Linux-Integrity Archive on lore.kernel.org
 help / color / Atom feed
From: Chuck Lever <chucklever@gmail.com>
To: James Bottomley <James.Bottomley@HansenPartnership.com>
Cc: Mimi Zohar <zohar@linux.ibm.com>,
	James Morris <jmorris@namei.org>,
	Deven Bowers <deven.desai@linux.microsoft.com>,
	Pavel Machek <pavel@ucw.cz>, Sasha Levin <sashal@kernel.org>,
	snitzer@redhat.com, dm-devel@redhat.com,
	tyhicks@linux.microsoft.com, agk@redhat.com,
	Paul Moore <paul@paul-moore.com>,
	Jonathan Corbet <corbet@lwn.net>,
	nramas@linux.microsoft.com, serge@hallyn.com,
	pasha.tatashin@soleen.com, Jann Horn <jannh@google.com>,
	linux-block@vger.kernel.org, Al Viro <viro@zeniv.linux.org.uk>,
	Jens Axboe <axboe@kernel.dk>,
	mdsakib@microsoft.com, open list <linux-kernel@vger.kernel.org>,
	eparis@redhat.com, linux-security-module@vger.kernel.org,
	linux-audit@redhat.com,
	linux-fsdevel <linux-fsdevel@vger.kernel.org>,
	linux-integrity@vger.kernel.org,
	jaskarankhurana@linux.microsoft.com
Subject: Re: [dm-devel] [RFC PATCH v5 00/11] Integrity Policy Enforcement LSM (IPE)
Date: Thu, 13 Aug 2020 10:42:57 -0400
Message-ID: <D470BA4B-EF1A-49CA-AFB9-0F7FFC4C6001@gmail.com> (raw)
In-Reply-To: <1597247482.7293.18.camel@HansenPartnership.com>



> On Aug 12, 2020, at 11:51 AM, James Bottomley <James.Bottomley@HansenPartnership.com> wrote:
> 
> On Wed, 2020-08-12 at 10:15 -0400, Chuck Lever wrote:
>>> On Aug 11, 2020, at 11:53 AM, James Bottomley
>>> <James.Bottomley@HansenPartnership.com> wrote:
>>> 
>>> On Tue, 2020-08-11 at 10:48 -0400, Chuck Lever wrote:
> [...]
>>>>> 
>>>>> and what is nice to have to speed up the verification
>>>>> process.  The choice for the latter is cache or reconstruct
>>>>> depending on the resources available.  If the tree gets cached
>>>>> on the server, that would be a server implementation detail
>>>>> invisible to the client.
>>>> 
>>>> We assume that storage targets (for block or file) are not
>>>> trusted. Therefore storage clients cannot rely on intermediate
>>>> results (eg, middle nodes in a Merkle tree) unless those results
>>>> are generated within the client's trust envelope.
>>> 
>>> Yes, they can ... because supplied nodes can be verified.  That's
>>> the whole point of a merkle tree.  As long as I'm sure of the root
>>> hash I can verify all the rest even if supplied by an untrusted
>>> source.  If you consider a simple merkle tree covering 4 blocks:
>>> 
>>>      R
>>>    /   \
>>> H11     H12
>>> / \     / \
>>> H21 H22 H23 H24
>>>>   |   |   |
>>> 
>>> B1   B2  B3  B4
>>> 
>>> Assume I have the verified root hash R.  If you supply B3 you also
>>> supply H24 and H11 as proof.  I verify by hashing B3 to produce H23
>>> then hash H23 and H24 to produce H12 and if H12 and your supplied
>>> H11 hash to R the tree is correct and the B3 you supplied must
>>> likewise be correct.
>> 
>> I'm not sure what you are proving here. Obviously this has to work
>> in order for a client to reconstruct the file's Merkle tree given
>> only R and the file content.
> 
> You implied the server can't be trusted to generate the merkel tree. 
> I'm showing above it can because of the tree path based verification.

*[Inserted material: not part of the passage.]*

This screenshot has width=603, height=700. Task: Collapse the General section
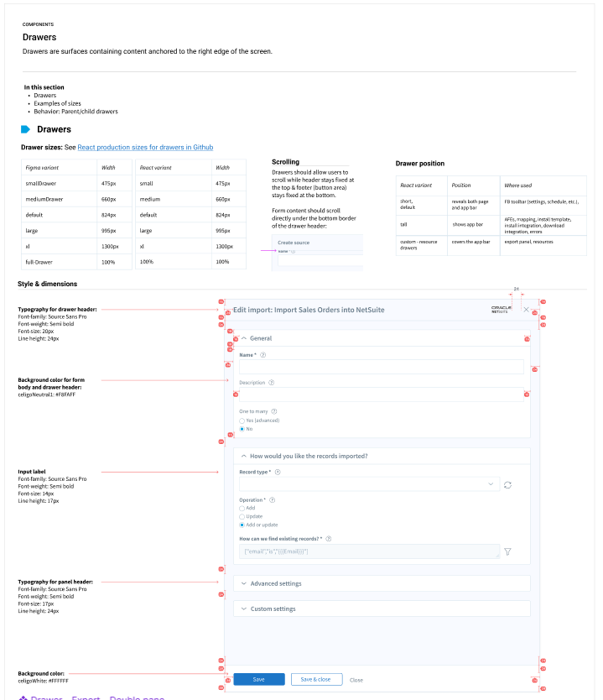[243, 338]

What I was implying is that clients can't trust intermediate Merkle
tree content that is not also signed. So far we are talking about
signing only the tree root.

The storage server can store the tree durably, but if the intermediate
parts of the tree are not signed, the client has to verify them anyway,
and that reduces the value of storing potentially large data structures.

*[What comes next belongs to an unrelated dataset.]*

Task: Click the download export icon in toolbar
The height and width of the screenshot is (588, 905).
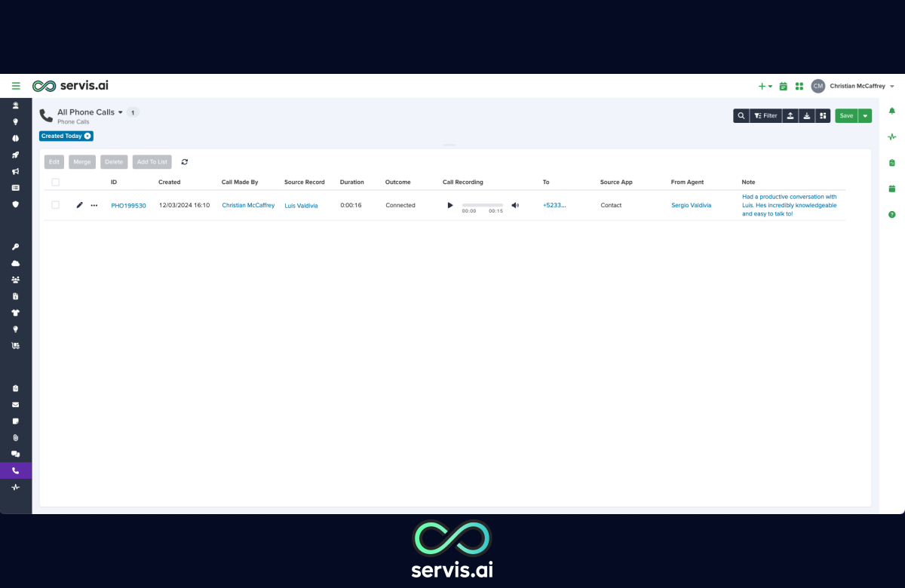Action: point(807,116)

>> It's the construction of the tree and verification of the hashes that
>> are potentially expensive. The point of caching intermediate hashes
>> is so that the client verifies them as few times as possible.  I
>> don't see value in caching those hashes on an untrusted server --
>> the client will have to reverify them anyway, and there will be no
>> savings.
> 
> I'm not making any claim about server caching, I'm just saying the
> client can request pieces of the tree from the server without having to
> reconstruct the whole thing itself because it can verify their
> correctness.

To be clear, my concern is about how much of the tree might be stored
in a Merkle-based metadata format. I just don't see that it has much
value to store more than the signed tree root, because the client will
have to reconstitute or verify some tree contents on most every read.

For sufficiently large files, the tree itself can be larger than what
can be stored in an xattr. This is the same problem that fs-verity
faces. And, as I stated earlier, xattr objects are read in their
entirety, they can't be seeked into or read piecemeal.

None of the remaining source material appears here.